La battaglia vera e propria è gestita magistralmente. Un senso di oppressione continua, di paura e soprattutto di profonda impotenza di fronte alla frenesia degli eventi. Jon ne è l’emblema, travolto metaforicamente (e non) dall’assurdità della morte che lo circonda. La camera scava tra i corpi, si posa sul dolore e sull’insensatezza della lotta. Ma non ci si può fermare, anche se ogni speranza sembra perduta bisogna sporcarsi la faccia e tentare. Poi oh, l’arrivo degli Arryn nel momento del bisogno era più scontato di un Targaryen che si invaghisce della sorella, ma i cambiamenti di fronte sono coerenti con il crudo realismo della serie, che riesce a dare il massimo nonostante il budget, appunto da serie. Sansa, hai fatto un patto con il diavolo in persona, contenta? Occhio a non finire quella ciambella in frigo (semicit.).
E Ramsay? Il personaggio che ha attirato l’odio dei fan forse più di Cersei non perde la calma, resta chiuso nella sua follia fino alla fine, convinto che Grande Inverno possa resistere.
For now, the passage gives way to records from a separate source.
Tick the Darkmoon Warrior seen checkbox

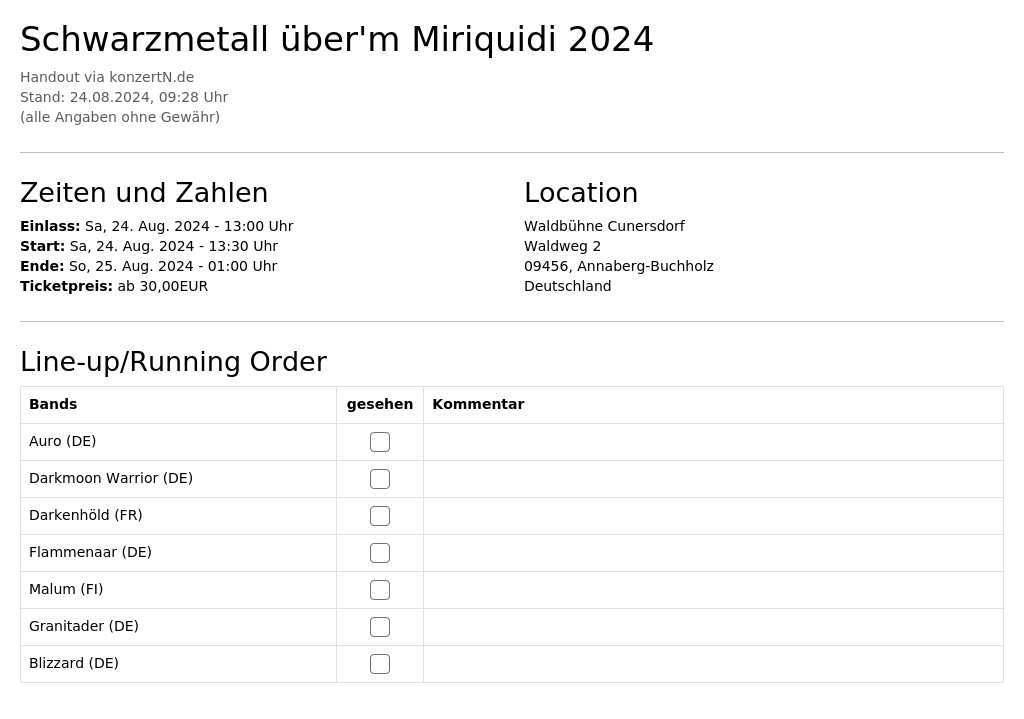(x=379, y=479)
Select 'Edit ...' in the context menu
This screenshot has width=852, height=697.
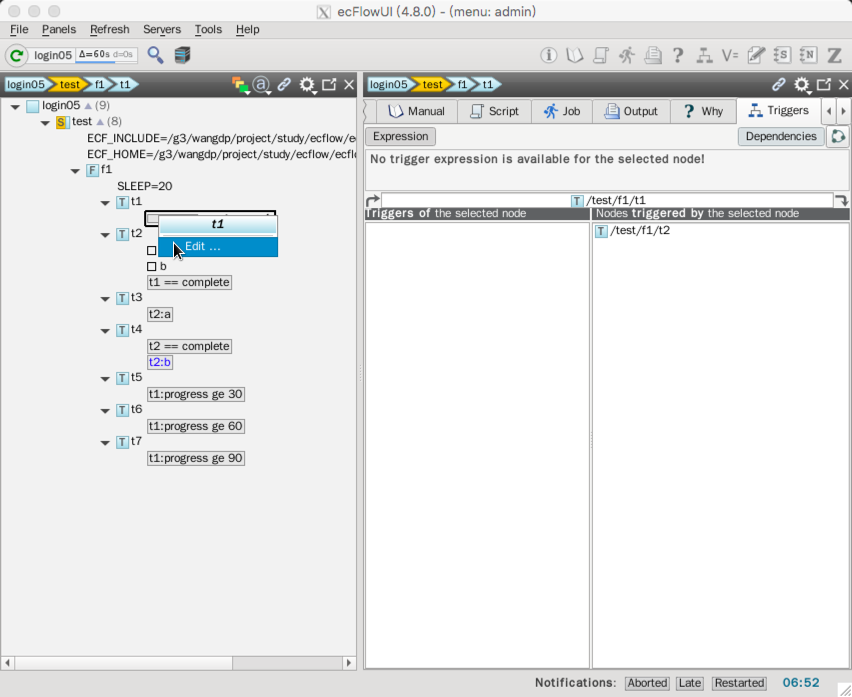(x=203, y=247)
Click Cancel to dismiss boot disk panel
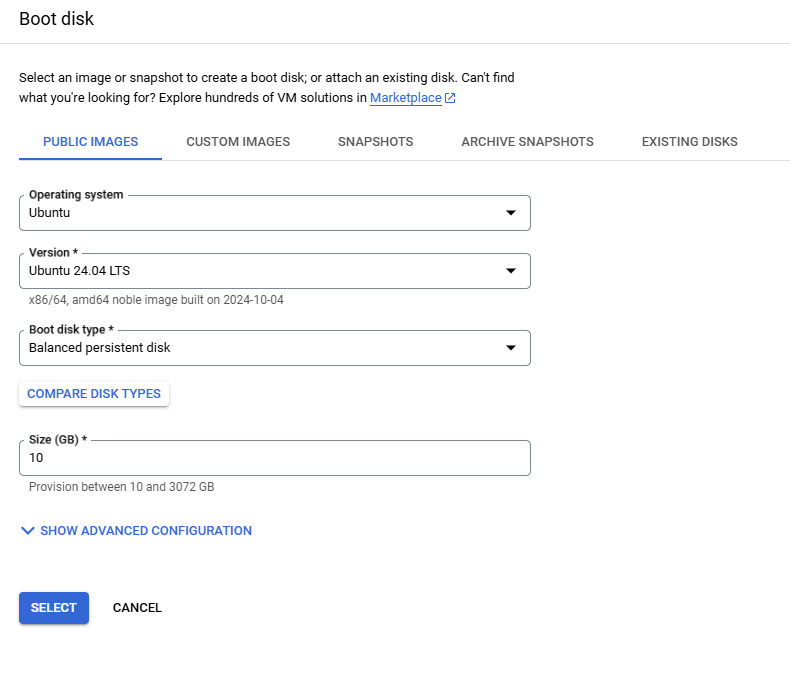 pyautogui.click(x=137, y=608)
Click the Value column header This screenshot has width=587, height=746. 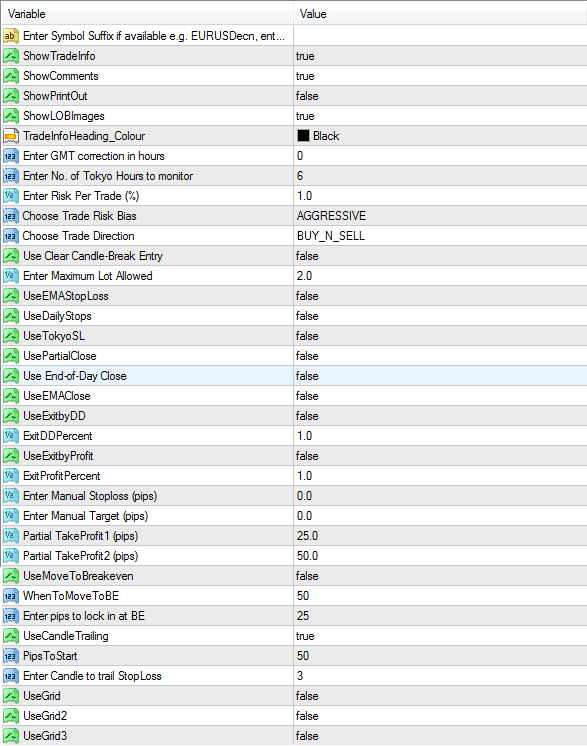tap(440, 14)
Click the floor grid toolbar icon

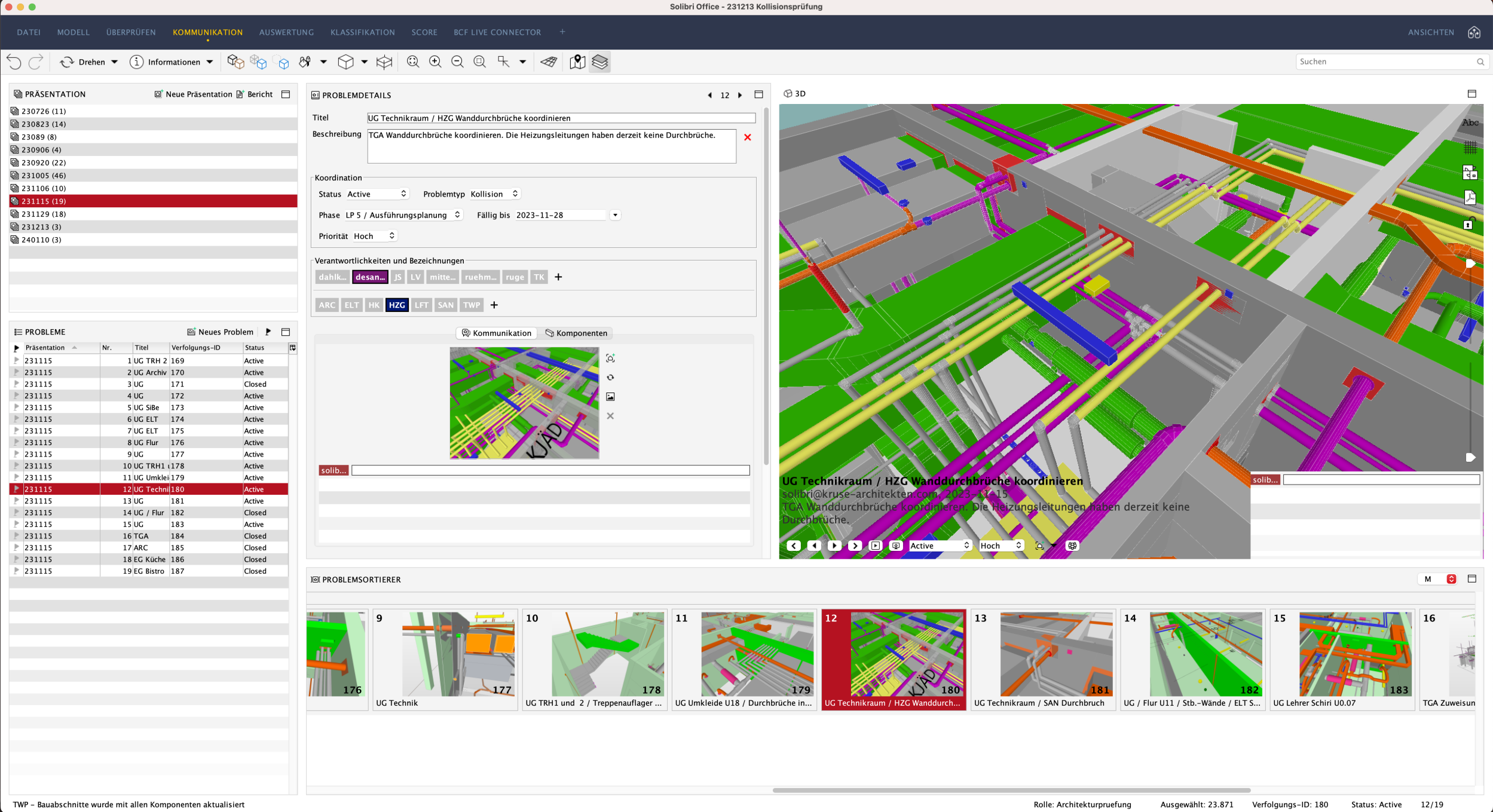tap(549, 62)
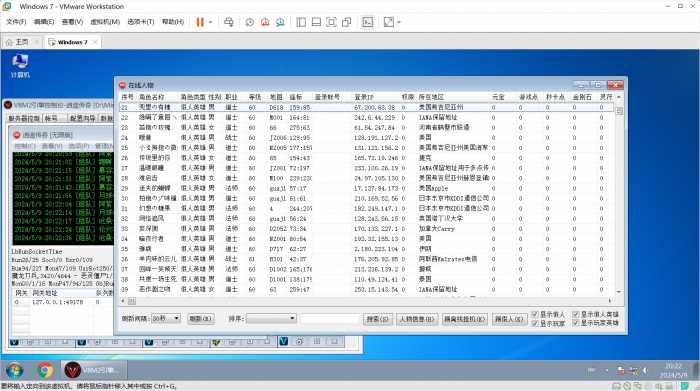Switch to the 主页 home tab
700x391 pixels.
18,42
Ma un epico Wun Wun si immola per far entrare l’esercito dei “buoni”, aumentando l’ira di Jon che vuole sentire il sangue dello scuoiatore sulle sue mani, e in quei pugni c’è tutta la rabbia repressa per un mondo che continua ad essere spietato. Ah, in quei pugni c’eravamo anche tutti noi. A parte i tre o quattro che adoravano Ramsay. Fidatevi, ne conosco uno. Gran personaggio eh, ma santoddio che goduria nel vederlo ridotto così.
Ma così come? Perché Jon alla fine si ferma, lo sguardo di Sansa lo convince a non uccidere il suo nemico. Pietà? No, la rossa è diventata a tutti gli effetti una Stark. Questo è Il Trono di Spade, la pietà non può esistere. E cosa c’è di meglio che chiudere il ciclo di Ramsay Snow/Bolton com’era cominciato? Con i suoi adorati cani. Certo, sono bestie fedeli, ma se non dai loro da mangiare per una settimana e sei ricoperto di sangue, pronto come un tacchino il Giorno del ringraziamento, beh, ciccio caro a sto giro tocca a te. Ora insegna agli angeli come scuoiare la gente. Sansa che se ne va sorridendo è una gioia per gli occhi.
Bene gente, spero vi sia piaciuto questo articolo, mi raccomando non mancate all’ultimo (purtroppo) appuntamento con le nostre recensioni de Il Trono di Spade, sempre martedì prossimo. Il finale promette fuoco e fiamme. E tette, che anche a sto giro niente. Mannaggia.
Comunque valar morghulis, sappiatelo.